* Exercices *
1. Quelles personnes sont nommées dans l'extrait sur la liaison entre la ville et la campagne ?
2. Pouvez-vous recopier les entrées du passage allant de la ligne contenant "Next (413, 113)" jusqu'à celle contenant "Agenda (217, 130)", consignes comprises, en augmentant de -45 chaque coordonnée donnée en réponse ?

* Extrait *
1923

L'engagement du combat face au stalinisme montant.


Cours Nouveau

Léon Trotsky

ANNEXE III

SUR LA LIAISON ENTRE LA VILLE ET LA CAMPAGNE
(… Et sur des bruits mensongers)

Plusieurs fois déjà durant ces derniers mois, des camarades m’ont demandé en quoi consistent exactement mes points de vue sur la paysannerie et en quoi ils se distinguent de ceux de Lénine. D’autres m’ont posé la question d’une façon plus précise et plus concrète : est-il vrai - m’ont-ils demandé - que vous sous-estimiez le rôle de la paysannerie dans notre développement économique et, par là même, ne donnez pas une importance suffisante à l’alliance économique et politique entre le prolétariat et la paysannerie ? De telles questions m’ont été posées oralement et par écrit.

- Mais où avez-vous pris cela ? - demandai-je, étonné. - Sur quels faits basez-vous vos questions ?

- Nous n’avons pas de faits, - me répondit-on, - mais des bruits courent…

Tout d’abord, je n’attachai pas une grande importance à ces conversations. Mais une nouvelle lettre que je viens de recevoir à ce sujet m’a fait réfléchir. D’où peuvent provenir ces bruits ? Et, tout à fait par hasard, je me suis ressouvenu que des bruits de ce genre couraient en Russie il y a quatre ou cinq ans.

On disait alors tout simplement : Lénine est pour le paysan, Trotsky contre… Je me mis alors à rechercher les articles parus sur cette question : le mien, du 7 février 1919, dans les Izvestia, et celui de Lénine, du 15 février, dans la Pravda. Lénine répondait directement à la lettre du paysan Goulov qui racontait que " le bruit court que Lénine et Trotsky ne s’accordent pas, qu’il existe entre eux de fortes divergences de vues au sujet précisément du paysan moyen ".

* Entrées présentées *
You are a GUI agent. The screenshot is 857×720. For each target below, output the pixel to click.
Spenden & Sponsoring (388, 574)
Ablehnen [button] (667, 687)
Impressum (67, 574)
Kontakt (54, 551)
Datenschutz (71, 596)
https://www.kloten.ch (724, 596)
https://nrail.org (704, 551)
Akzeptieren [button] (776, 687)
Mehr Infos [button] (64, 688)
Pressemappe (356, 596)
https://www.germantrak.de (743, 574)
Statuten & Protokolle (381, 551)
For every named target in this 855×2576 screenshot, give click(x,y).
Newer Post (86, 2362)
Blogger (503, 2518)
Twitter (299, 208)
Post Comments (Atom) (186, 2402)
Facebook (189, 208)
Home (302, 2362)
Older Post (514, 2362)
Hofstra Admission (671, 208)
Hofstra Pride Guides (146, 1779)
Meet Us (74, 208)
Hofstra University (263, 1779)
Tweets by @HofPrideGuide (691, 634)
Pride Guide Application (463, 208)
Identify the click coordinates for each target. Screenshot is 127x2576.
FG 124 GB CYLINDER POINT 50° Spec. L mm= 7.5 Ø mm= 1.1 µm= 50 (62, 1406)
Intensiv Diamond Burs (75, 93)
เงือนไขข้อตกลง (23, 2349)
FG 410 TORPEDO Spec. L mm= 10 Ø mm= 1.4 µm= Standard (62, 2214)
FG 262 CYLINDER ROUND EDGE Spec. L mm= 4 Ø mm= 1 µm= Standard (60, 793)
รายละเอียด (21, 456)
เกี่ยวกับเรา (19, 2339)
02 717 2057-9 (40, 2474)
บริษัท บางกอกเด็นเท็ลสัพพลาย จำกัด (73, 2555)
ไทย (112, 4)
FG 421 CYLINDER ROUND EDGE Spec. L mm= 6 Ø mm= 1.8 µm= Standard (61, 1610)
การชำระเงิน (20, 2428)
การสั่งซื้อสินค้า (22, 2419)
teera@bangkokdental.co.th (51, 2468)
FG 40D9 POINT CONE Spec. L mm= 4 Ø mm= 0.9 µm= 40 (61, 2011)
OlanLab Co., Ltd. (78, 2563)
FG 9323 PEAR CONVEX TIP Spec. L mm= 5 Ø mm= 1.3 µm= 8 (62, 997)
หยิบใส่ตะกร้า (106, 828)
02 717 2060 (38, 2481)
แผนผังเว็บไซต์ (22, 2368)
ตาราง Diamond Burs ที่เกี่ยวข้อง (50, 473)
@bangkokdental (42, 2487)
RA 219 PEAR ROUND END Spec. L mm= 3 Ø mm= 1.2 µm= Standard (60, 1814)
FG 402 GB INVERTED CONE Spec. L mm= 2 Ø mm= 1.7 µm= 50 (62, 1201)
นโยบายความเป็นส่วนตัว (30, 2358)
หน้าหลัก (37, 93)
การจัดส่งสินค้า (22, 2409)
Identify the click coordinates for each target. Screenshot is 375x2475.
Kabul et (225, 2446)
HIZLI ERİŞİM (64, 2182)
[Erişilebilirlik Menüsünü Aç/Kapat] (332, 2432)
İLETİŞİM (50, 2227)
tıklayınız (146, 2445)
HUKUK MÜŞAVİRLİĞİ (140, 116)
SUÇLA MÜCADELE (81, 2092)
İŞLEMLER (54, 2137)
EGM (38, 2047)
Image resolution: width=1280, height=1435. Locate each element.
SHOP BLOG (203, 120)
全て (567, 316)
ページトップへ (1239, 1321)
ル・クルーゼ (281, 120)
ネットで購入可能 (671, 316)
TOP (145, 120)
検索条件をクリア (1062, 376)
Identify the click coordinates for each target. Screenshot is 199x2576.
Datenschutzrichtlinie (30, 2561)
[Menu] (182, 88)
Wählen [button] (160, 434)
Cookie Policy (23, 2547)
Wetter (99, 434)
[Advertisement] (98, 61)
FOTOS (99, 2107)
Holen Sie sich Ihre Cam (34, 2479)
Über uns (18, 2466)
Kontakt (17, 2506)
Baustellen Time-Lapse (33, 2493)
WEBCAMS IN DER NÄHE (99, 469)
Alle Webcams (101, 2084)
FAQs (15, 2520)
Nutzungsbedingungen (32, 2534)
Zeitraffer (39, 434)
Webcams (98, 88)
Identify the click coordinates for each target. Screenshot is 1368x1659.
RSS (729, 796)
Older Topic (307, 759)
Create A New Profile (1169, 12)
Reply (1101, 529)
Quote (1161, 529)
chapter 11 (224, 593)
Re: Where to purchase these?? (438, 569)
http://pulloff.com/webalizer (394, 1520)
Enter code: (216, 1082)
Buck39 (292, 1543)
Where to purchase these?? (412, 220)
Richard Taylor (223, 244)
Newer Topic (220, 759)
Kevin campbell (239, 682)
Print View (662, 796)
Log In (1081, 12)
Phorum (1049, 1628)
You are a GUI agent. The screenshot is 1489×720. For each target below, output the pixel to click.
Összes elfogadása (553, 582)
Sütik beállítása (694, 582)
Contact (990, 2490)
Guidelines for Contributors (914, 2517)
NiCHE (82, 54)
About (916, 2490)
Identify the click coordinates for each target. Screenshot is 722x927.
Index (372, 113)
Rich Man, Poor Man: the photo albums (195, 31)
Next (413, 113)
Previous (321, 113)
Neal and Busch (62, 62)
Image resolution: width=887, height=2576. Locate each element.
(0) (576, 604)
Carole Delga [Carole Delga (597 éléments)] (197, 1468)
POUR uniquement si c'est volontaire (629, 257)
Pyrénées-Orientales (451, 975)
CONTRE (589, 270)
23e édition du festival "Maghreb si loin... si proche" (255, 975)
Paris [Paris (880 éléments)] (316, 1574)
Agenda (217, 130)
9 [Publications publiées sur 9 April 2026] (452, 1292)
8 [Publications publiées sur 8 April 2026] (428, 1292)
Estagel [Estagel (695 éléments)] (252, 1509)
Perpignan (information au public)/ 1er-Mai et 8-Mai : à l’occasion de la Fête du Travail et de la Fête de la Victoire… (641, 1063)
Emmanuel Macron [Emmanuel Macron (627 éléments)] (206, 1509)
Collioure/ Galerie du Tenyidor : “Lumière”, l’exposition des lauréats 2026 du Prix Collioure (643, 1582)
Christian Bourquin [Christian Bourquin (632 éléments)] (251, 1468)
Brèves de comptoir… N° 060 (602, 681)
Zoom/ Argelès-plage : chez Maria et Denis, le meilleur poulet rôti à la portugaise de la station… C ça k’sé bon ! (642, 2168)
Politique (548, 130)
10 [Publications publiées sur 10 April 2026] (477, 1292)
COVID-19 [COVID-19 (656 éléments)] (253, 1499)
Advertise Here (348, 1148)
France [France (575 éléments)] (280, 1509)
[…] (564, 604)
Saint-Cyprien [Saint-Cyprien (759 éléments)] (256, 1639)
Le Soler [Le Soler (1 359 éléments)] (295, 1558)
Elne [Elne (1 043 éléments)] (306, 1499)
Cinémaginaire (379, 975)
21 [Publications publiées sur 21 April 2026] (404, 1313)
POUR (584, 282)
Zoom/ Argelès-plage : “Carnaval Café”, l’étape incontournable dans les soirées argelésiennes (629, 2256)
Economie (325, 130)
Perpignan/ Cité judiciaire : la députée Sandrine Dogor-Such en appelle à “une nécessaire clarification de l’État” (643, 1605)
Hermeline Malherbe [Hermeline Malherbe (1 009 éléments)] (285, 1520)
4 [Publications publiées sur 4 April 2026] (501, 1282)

* Corrigés *
1. Léon Trotsky, Lénine, Goulov

2.
Next (368, 68)
Previous (276, 68)
Neal and Busch (17, 17)
Image resolution: width=887, height=2576. Locate each element.
(0) (531, 559)
Carole Delga [Carole Delga (597 éléments)] (152, 1423)
POUR uniquement si c'est volontaire (584, 212)
Pyrénées-Orientales (406, 930)
CONTRE (544, 225)
23e édition du festival "Maghreb si loin... si proche" (210, 930)
Paris [Paris (880 éléments)] (271, 1529)
Agenda (172, 85)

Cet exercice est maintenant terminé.